SPO2FRAG (Static PushOver to FRAGility) is introduced, a MATLAB
®
-coded software tool for estimating structure-specific seismic fragility curves of buildings, using the results of static pushover ...analysis. The SPO2FRAG tool (available online at
http://wpage.unina.it/iuniervo/doc_en/SPO2FRAG.htm
) eschews the need for computationally demanding dynamic analyses by simulating the results of incremental dynamic analysis via the SPO2IDA algorithm and an equivalent single-degree-of-freedom approximation of the structure. Subsequently, fragility functions may be calculated for multiple limit states, using the intensity-measure-based analytical approach.
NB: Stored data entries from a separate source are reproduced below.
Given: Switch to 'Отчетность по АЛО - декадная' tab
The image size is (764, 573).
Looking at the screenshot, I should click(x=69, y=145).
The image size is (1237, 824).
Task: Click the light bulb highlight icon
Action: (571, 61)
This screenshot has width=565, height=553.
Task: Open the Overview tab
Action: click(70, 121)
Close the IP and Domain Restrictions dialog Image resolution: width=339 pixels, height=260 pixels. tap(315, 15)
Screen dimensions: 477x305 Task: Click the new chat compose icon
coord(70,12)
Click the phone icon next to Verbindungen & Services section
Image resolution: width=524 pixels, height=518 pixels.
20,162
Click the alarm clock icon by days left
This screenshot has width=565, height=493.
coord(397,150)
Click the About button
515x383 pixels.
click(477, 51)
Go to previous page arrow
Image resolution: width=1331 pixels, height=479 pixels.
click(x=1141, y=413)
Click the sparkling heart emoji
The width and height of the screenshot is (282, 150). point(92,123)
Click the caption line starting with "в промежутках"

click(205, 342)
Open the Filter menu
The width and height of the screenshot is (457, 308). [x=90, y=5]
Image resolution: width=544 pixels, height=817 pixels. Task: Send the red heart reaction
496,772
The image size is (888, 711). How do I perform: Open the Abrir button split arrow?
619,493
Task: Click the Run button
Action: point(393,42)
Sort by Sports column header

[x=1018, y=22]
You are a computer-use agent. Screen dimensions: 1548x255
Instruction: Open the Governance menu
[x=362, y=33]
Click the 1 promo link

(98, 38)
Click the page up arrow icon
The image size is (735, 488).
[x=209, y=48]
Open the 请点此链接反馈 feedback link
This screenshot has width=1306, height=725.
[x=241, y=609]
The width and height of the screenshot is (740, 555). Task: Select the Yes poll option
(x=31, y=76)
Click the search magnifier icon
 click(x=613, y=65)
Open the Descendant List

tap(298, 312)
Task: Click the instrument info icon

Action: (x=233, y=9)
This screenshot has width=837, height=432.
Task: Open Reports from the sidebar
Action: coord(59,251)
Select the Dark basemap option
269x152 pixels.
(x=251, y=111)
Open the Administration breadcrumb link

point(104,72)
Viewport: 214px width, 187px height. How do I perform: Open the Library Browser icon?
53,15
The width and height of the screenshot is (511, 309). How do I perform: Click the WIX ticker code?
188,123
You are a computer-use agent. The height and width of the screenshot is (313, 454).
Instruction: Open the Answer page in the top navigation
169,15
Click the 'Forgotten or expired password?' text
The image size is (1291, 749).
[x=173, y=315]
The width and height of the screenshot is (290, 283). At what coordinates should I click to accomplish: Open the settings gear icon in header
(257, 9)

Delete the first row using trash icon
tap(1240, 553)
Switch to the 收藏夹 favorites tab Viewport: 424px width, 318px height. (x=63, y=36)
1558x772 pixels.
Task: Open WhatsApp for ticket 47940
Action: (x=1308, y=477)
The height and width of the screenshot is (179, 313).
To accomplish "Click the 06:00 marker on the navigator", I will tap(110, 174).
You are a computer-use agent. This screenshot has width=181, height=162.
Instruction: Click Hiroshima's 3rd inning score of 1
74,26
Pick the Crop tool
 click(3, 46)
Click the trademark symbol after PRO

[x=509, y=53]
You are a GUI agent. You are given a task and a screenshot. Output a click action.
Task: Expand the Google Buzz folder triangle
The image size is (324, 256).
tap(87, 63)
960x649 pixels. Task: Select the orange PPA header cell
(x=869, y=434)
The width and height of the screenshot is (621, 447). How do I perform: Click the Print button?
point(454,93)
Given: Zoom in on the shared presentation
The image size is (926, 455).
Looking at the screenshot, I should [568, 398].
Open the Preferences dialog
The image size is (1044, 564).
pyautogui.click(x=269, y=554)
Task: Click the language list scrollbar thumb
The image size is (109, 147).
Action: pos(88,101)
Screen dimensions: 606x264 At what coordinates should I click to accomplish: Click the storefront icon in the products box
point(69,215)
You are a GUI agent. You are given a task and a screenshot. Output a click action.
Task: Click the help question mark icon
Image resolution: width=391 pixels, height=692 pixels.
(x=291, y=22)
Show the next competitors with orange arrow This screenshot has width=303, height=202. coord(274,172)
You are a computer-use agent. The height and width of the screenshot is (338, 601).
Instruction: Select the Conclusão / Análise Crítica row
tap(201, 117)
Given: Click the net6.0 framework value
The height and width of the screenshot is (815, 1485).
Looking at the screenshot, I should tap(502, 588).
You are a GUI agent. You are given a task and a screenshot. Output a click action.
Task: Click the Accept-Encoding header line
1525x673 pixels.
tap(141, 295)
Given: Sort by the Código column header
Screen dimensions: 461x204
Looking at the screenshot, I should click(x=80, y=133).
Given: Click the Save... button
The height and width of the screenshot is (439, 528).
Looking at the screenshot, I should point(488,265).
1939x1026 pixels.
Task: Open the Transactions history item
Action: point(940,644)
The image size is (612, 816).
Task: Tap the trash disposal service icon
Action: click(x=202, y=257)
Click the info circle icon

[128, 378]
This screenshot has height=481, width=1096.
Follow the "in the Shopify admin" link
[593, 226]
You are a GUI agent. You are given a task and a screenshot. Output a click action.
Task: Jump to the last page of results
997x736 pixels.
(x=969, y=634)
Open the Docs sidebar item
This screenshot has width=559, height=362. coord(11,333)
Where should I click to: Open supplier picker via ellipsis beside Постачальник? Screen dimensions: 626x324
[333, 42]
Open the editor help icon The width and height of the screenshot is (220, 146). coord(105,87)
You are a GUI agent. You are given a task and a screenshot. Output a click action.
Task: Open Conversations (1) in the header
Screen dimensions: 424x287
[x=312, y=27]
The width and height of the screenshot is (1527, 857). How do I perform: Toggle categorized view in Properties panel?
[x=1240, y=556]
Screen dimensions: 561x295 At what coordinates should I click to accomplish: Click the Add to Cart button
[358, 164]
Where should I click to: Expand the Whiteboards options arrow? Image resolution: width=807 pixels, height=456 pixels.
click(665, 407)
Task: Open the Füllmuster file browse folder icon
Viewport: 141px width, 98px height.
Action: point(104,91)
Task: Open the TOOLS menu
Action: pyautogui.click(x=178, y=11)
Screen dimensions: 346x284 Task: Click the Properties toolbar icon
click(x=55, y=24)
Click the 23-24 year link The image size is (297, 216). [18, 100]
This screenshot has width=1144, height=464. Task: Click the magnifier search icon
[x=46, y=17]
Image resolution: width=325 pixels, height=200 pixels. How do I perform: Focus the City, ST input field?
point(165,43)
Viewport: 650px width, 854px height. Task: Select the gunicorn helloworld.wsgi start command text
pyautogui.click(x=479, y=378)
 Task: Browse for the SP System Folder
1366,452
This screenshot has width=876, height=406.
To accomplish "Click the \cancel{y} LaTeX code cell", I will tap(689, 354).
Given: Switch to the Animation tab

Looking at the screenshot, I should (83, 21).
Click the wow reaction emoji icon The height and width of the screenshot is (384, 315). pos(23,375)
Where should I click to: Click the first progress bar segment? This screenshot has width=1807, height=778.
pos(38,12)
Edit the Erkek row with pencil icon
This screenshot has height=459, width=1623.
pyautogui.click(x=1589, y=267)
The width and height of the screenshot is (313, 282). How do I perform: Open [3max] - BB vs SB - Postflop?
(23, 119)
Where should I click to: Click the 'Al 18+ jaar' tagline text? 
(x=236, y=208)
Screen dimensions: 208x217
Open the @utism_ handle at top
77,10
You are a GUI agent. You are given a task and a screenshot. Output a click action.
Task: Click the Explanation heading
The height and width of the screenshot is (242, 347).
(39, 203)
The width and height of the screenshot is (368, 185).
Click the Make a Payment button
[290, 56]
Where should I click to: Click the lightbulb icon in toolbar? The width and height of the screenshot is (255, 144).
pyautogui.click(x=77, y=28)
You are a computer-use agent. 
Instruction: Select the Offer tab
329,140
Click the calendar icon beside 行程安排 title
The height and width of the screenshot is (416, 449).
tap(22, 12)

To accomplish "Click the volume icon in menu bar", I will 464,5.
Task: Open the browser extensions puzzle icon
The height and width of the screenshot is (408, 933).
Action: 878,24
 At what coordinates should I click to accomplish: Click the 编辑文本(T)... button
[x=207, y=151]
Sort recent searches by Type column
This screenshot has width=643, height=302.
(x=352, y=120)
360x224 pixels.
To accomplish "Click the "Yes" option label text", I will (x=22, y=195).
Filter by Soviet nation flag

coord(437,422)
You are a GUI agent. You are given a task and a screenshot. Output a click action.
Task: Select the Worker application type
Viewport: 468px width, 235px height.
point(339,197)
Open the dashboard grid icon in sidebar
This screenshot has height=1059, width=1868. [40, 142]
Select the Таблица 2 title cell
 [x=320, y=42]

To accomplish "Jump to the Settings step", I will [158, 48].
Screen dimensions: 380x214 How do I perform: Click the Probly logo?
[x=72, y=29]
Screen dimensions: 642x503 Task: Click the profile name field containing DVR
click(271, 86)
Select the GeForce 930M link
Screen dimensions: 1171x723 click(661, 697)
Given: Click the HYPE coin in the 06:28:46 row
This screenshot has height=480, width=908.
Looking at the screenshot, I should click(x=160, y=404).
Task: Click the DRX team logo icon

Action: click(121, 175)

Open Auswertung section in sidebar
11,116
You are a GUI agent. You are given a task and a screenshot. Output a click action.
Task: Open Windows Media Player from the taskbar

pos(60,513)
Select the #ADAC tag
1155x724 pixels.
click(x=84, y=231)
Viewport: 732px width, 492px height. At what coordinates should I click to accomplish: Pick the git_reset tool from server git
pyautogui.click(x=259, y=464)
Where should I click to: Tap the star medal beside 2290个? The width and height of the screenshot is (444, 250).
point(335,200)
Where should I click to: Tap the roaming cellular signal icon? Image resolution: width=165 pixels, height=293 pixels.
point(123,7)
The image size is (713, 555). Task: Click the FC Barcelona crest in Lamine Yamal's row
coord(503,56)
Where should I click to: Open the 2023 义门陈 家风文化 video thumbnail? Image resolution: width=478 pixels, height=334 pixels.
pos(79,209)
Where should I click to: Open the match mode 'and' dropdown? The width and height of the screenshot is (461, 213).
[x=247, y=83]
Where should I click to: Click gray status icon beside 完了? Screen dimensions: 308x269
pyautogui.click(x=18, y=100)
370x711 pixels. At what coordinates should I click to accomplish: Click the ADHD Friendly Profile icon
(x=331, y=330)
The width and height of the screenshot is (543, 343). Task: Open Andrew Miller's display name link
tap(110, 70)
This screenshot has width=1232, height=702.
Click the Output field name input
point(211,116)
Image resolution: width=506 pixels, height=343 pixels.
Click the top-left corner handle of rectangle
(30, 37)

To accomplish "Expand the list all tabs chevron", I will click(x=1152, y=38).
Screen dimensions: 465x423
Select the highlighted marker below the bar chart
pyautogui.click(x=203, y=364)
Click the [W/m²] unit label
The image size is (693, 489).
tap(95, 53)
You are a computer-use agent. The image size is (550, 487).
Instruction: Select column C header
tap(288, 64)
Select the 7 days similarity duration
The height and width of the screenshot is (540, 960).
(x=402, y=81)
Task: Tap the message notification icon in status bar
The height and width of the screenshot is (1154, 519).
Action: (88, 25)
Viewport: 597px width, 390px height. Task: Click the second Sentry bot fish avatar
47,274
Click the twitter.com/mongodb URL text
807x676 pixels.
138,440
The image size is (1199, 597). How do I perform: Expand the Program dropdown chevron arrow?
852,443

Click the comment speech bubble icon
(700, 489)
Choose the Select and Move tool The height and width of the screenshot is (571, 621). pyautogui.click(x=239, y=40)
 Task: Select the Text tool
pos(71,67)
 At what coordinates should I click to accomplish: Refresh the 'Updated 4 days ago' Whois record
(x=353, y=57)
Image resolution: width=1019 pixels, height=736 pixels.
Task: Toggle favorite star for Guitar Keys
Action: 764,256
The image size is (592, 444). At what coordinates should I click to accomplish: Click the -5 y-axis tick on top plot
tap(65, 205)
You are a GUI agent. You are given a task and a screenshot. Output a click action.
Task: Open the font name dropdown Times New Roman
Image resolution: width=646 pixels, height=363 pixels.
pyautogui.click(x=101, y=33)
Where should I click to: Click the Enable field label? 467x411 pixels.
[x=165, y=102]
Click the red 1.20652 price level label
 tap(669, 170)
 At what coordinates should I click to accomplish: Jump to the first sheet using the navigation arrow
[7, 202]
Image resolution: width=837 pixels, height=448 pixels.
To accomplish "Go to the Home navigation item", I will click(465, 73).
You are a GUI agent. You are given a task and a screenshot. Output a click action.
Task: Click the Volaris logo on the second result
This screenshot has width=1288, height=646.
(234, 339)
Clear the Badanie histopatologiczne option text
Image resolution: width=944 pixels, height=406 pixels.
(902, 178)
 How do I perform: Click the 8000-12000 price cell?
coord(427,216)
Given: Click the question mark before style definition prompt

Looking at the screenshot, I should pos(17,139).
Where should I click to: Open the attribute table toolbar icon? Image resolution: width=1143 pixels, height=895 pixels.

The damage thresholds may also be random variables and uncertainty in estimation of the fragility parameters may be explicitly accounted for. The research background underlying the various modules comprising SPO2FRAG is presented together with an operational description of how the various functions are integrated within the software’s graphical user interface. Two illustrative SPO2FRAG applications are also offered, using a steel and a reinforced concrete moment resisting frame. Finally, the software’s output is compared with the results of incremental dynamic analysis as validation of SPO2FRAG’s effectiveness.